:: Records shown ::
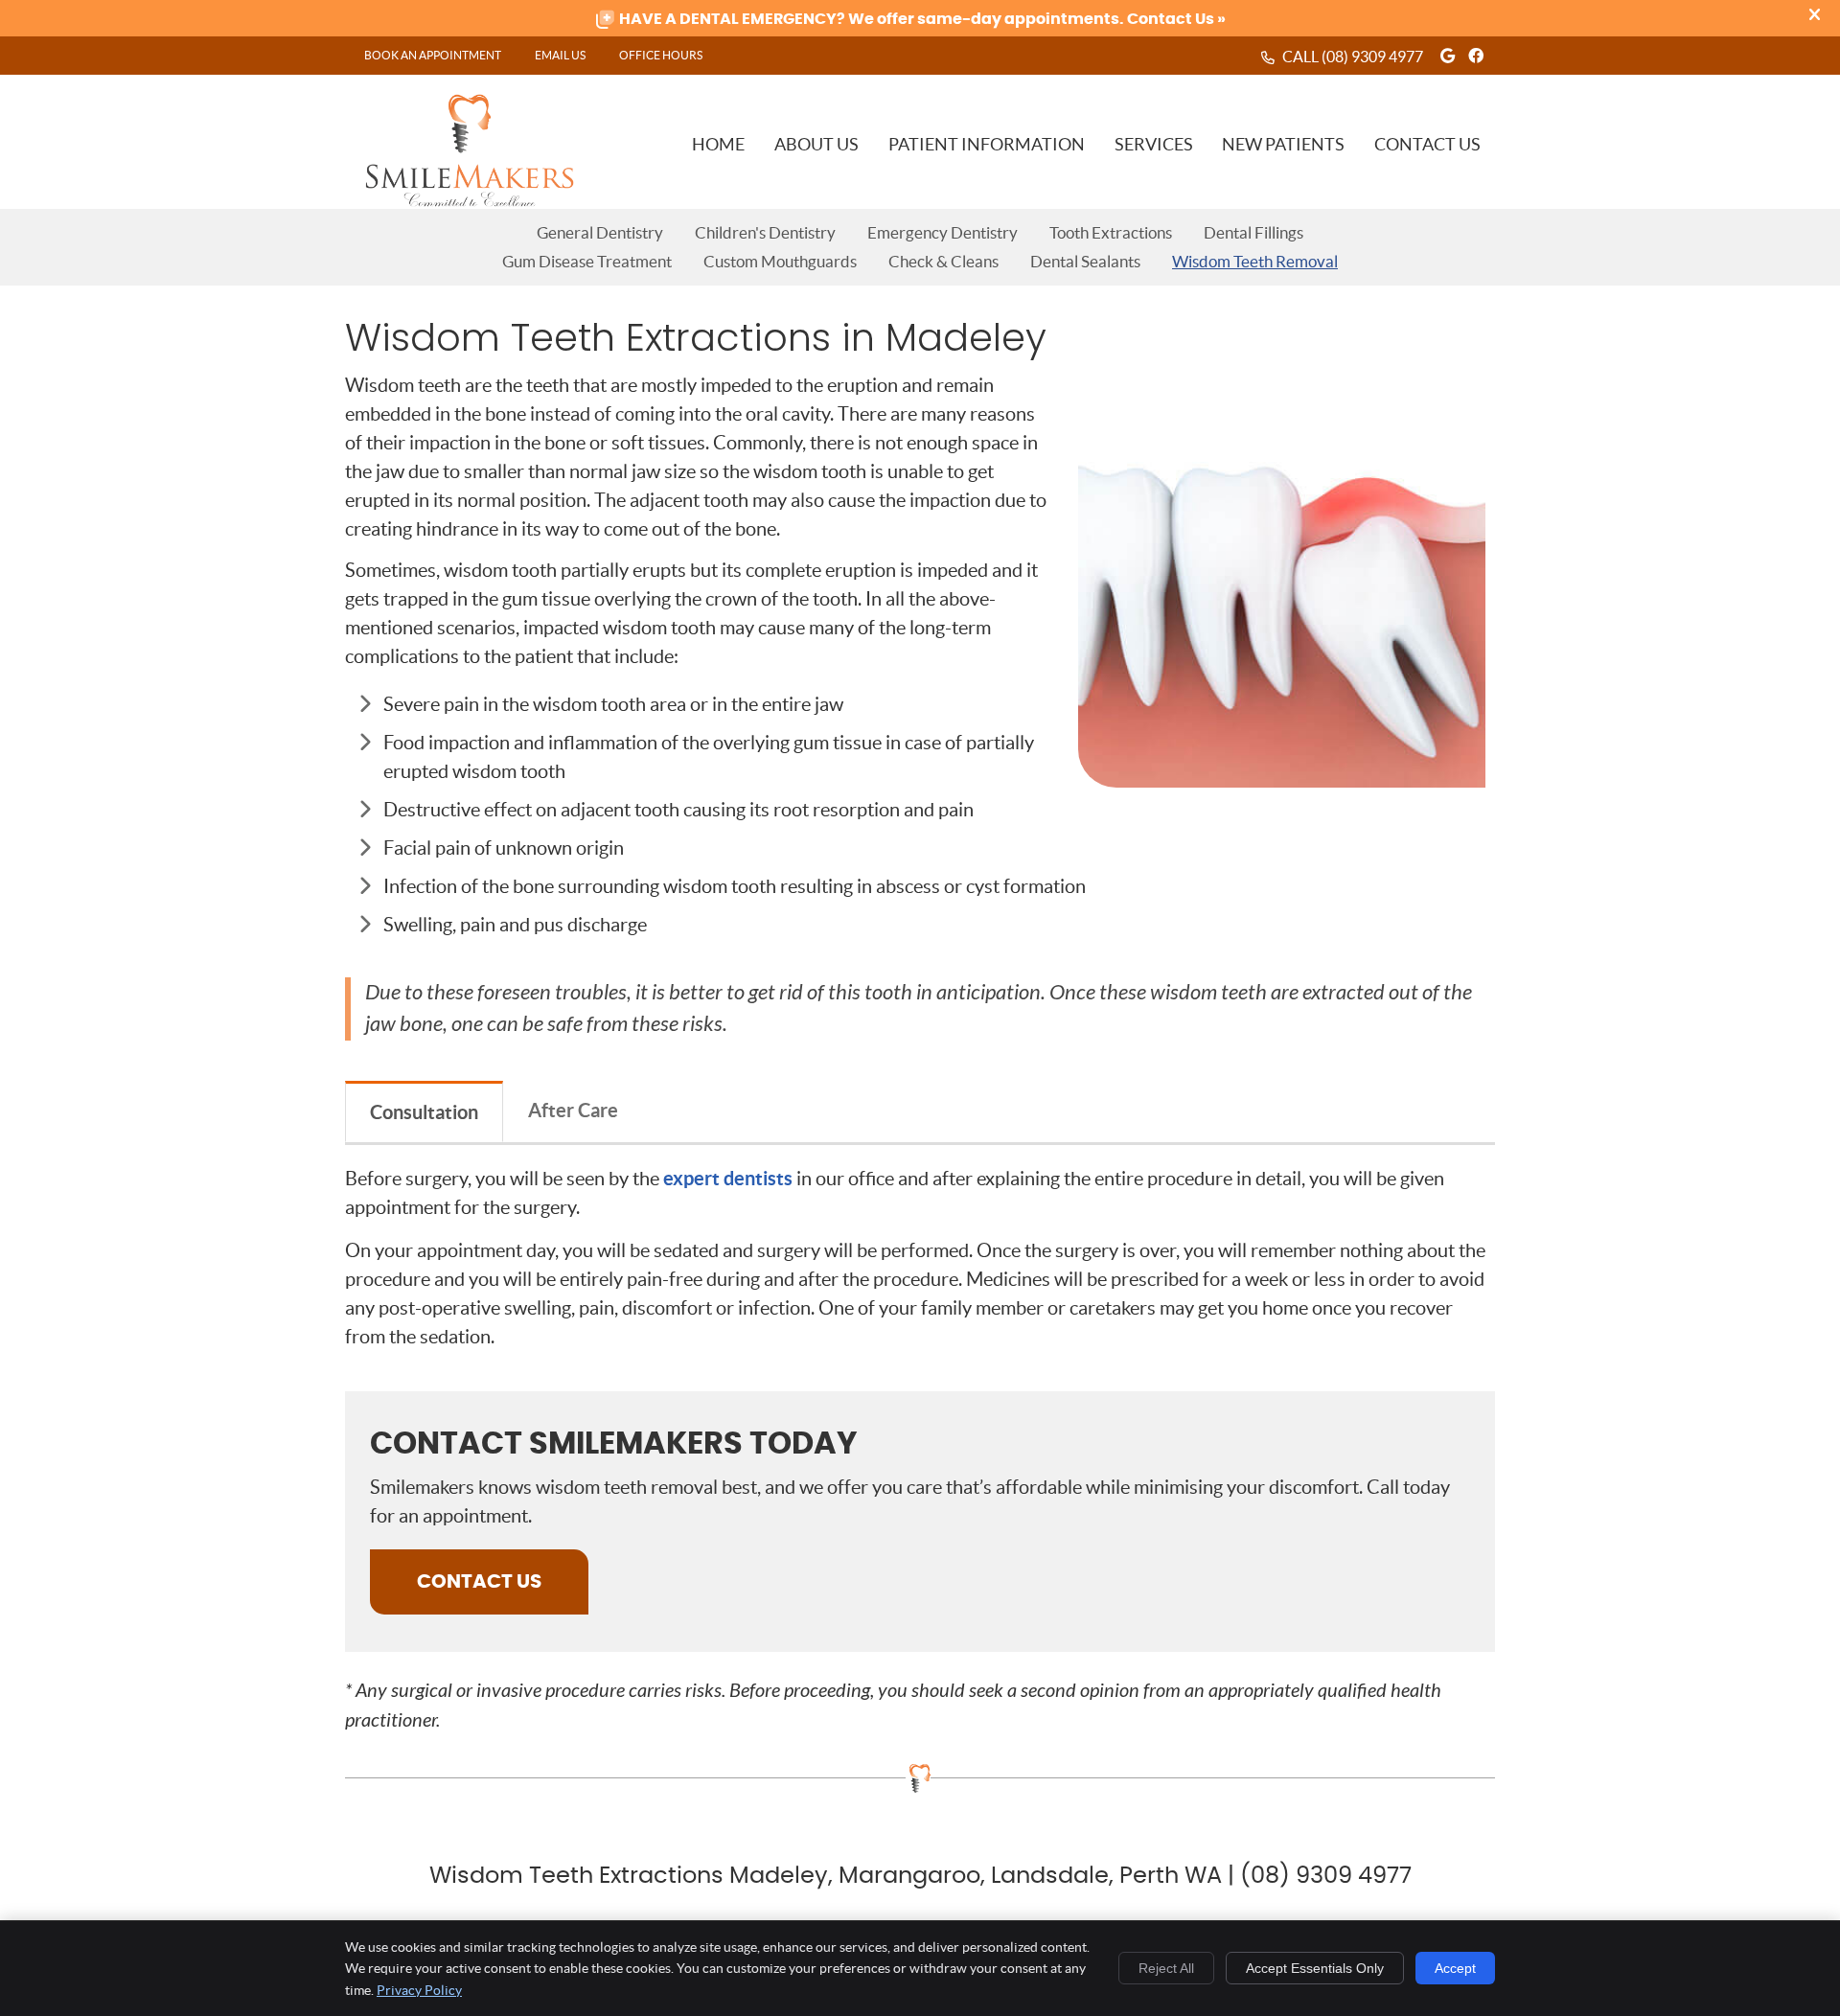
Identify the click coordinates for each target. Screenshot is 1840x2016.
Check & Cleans (943, 261)
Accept (1455, 1968)
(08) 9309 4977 (1372, 56)
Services (1154, 144)
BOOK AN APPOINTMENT (432, 55)
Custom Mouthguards (780, 261)
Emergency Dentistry (942, 232)
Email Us (560, 55)
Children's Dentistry (765, 232)
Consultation (424, 1112)
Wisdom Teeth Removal (1255, 261)
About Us (816, 144)
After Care (573, 1110)
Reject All (1166, 1968)
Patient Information (986, 144)
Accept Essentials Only (1315, 1968)
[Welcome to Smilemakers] (469, 201)
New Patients (1283, 144)
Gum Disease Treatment (587, 261)
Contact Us (1427, 144)
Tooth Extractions (1110, 232)
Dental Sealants (1085, 261)
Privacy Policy (419, 1990)
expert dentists (728, 1178)
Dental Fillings (1253, 232)
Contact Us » (1175, 19)
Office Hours (660, 55)
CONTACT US (479, 1582)
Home (718, 144)
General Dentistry (600, 232)
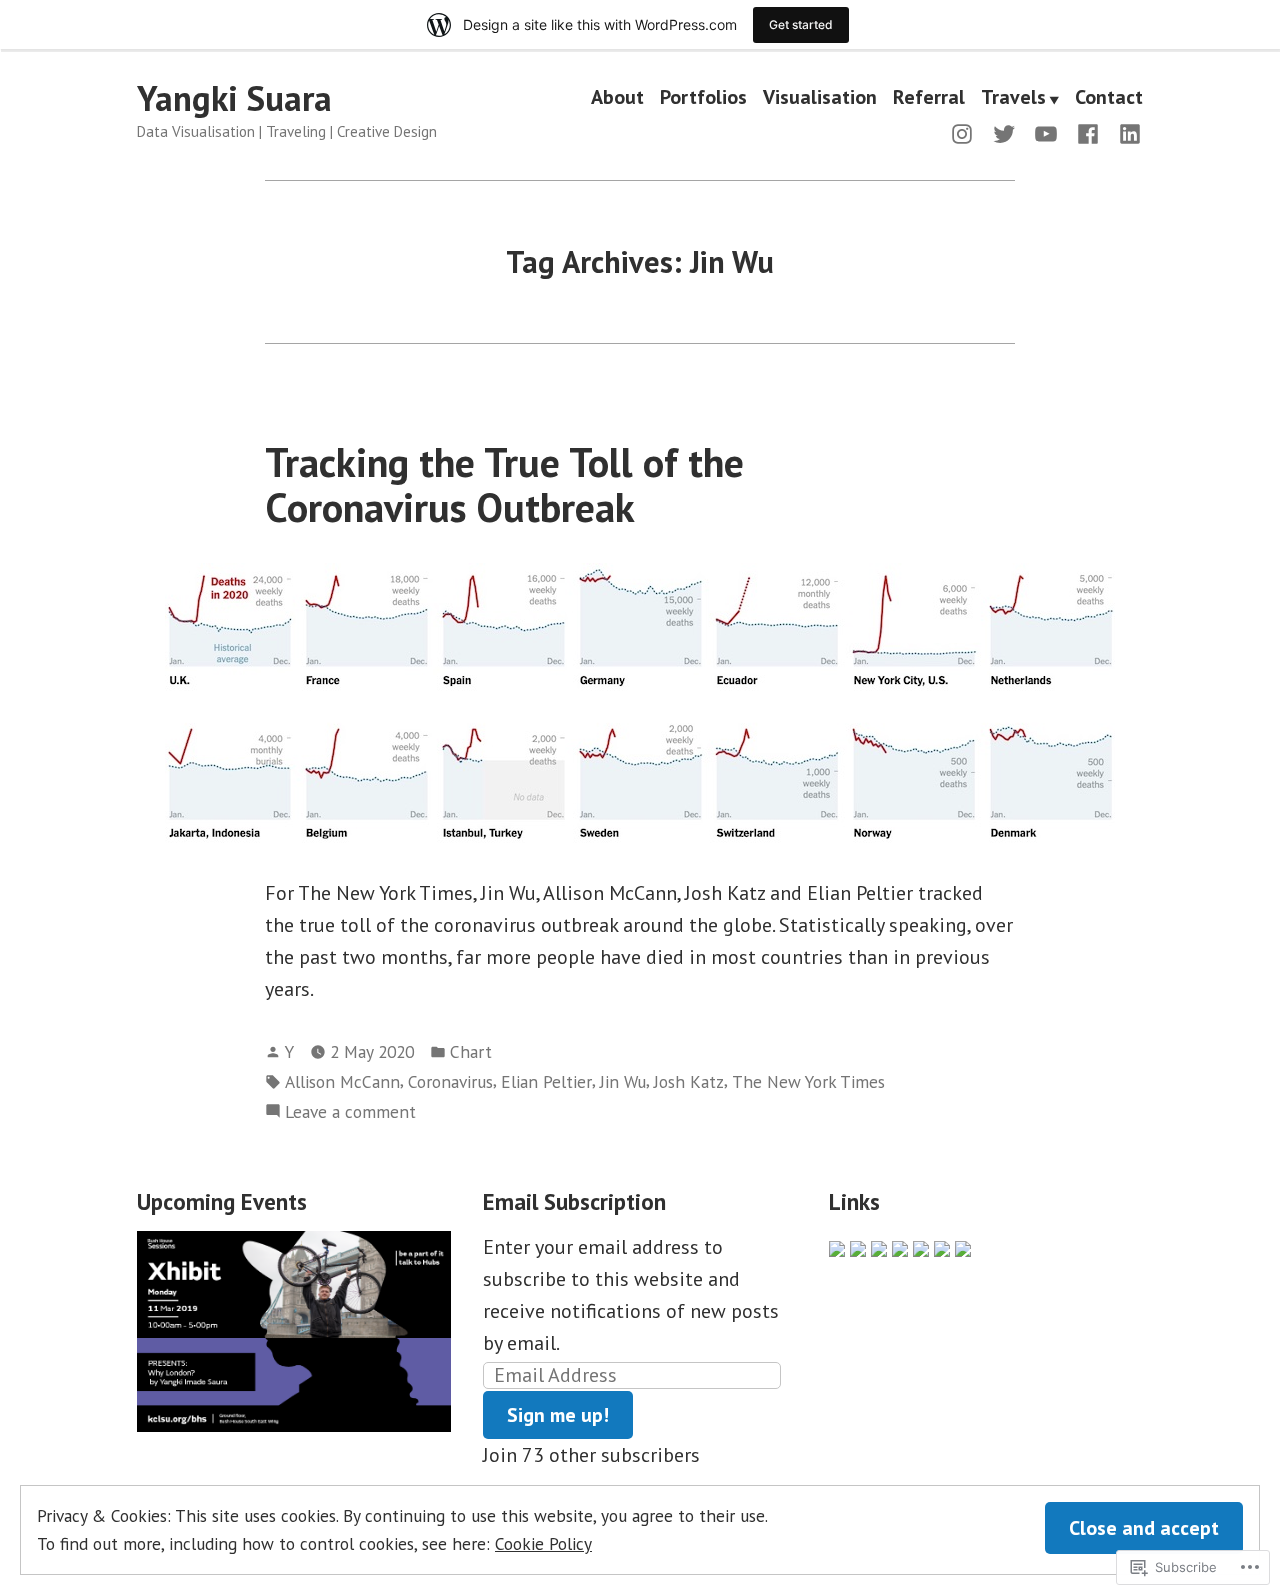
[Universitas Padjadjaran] (921, 1247)
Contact (1109, 99)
:::
Only the lines from the top of the records through the line with "[Welcome to Smilemakers] (469, 201)" belong in the copy; write them out exactly, leaving out pictures.

Identify the click coordinates for each target. Screenshot is 1840x2016.
Check & Cleans (943, 261)
Accept (1455, 1968)
(08) 9309 4977 (1372, 56)
Services (1154, 144)
BOOK AN APPOINTMENT (432, 55)
Custom Mouthguards (780, 261)
Emergency Dentistry (942, 232)
Email Us (560, 55)
Children's Dentistry (765, 232)
Consultation (424, 1112)
Wisdom Teeth Removal (1255, 261)
About Us (816, 144)
After Care (573, 1110)
Reject All (1166, 1968)
Patient Information (986, 144)
Accept Essentials Only (1315, 1968)
[Welcome to Smilemakers] (469, 201)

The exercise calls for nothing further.